[WHAT IS ASKED]:
Copy the rows exactly, from the first one down through the line containing "Looking at the screenshot, I should click(x=510, y=406).", including that line.

━━━━━ INPUT FOR THIS TASK

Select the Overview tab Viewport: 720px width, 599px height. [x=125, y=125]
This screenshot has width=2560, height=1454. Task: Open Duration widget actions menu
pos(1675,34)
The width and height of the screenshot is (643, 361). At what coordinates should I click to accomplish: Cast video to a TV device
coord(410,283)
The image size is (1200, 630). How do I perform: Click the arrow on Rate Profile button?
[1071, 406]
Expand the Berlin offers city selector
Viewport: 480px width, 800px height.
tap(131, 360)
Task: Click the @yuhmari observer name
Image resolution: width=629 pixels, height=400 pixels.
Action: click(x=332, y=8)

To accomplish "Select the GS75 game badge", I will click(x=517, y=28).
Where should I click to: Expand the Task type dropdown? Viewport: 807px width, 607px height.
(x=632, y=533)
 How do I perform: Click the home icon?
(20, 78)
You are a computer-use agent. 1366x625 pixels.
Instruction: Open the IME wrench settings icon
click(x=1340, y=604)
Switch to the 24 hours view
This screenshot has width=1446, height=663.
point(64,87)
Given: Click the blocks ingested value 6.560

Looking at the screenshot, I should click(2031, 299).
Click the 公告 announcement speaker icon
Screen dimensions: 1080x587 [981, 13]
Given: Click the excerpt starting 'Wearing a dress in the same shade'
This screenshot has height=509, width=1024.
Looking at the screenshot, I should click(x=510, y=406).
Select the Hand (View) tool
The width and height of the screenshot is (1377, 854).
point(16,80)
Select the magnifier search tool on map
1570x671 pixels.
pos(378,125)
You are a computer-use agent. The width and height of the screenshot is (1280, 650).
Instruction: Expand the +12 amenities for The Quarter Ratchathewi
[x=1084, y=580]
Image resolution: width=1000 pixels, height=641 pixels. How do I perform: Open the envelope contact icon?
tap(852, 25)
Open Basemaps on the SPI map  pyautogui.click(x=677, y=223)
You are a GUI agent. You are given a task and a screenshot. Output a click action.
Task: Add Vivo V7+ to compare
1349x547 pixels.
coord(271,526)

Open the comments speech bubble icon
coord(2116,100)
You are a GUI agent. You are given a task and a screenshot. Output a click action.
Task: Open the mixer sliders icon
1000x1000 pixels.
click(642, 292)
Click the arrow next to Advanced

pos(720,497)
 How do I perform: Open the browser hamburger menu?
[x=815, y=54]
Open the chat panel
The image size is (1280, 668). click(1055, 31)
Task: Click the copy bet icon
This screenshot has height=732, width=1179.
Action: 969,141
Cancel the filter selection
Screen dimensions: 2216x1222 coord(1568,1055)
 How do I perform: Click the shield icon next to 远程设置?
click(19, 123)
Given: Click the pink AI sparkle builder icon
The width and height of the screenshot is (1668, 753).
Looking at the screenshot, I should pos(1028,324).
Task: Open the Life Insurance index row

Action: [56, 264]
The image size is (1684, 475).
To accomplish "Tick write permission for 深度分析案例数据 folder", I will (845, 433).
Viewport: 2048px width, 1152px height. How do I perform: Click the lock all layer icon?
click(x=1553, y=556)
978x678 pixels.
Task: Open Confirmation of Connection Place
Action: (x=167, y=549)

━━━━━━━━━━

[THE ANSWER]:
Select the Overview tab Viewport: 720px width, 599px height. [x=125, y=125]
This screenshot has width=2560, height=1454. Task: Open Duration widget actions menu
pos(1675,34)
The width and height of the screenshot is (643, 361). At what coordinates should I click to accomplish: Cast video to a TV device
coord(410,283)
The image size is (1200, 630). How do I perform: Click the arrow on Rate Profile button?
[1071, 406]
Expand the Berlin offers city selector
Viewport: 480px width, 800px height.
tap(131, 360)
Task: Click the @yuhmari observer name
Image resolution: width=629 pixels, height=400 pixels.
Action: click(x=332, y=8)

To accomplish "Select the GS75 game badge", I will click(x=517, y=28).
Where should I click to: Expand the Task type dropdown? Viewport: 807px width, 607px height.
(x=632, y=533)
 How do I perform: Click the home icon?
(20, 78)
You are a computer-use agent. 1366x625 pixels.
Instruction: Open the IME wrench settings icon
click(x=1340, y=604)
Switch to the 24 hours view
This screenshot has width=1446, height=663.
point(64,87)
Given: Click the blocks ingested value 6.560

Looking at the screenshot, I should click(2031, 299).
Click the 公告 announcement speaker icon
Screen dimensions: 1080x587 [981, 13]
Given: Click the excerpt starting 'Wearing a dress in the same shade'
This screenshot has height=509, width=1024.
Looking at the screenshot, I should click(x=510, y=406).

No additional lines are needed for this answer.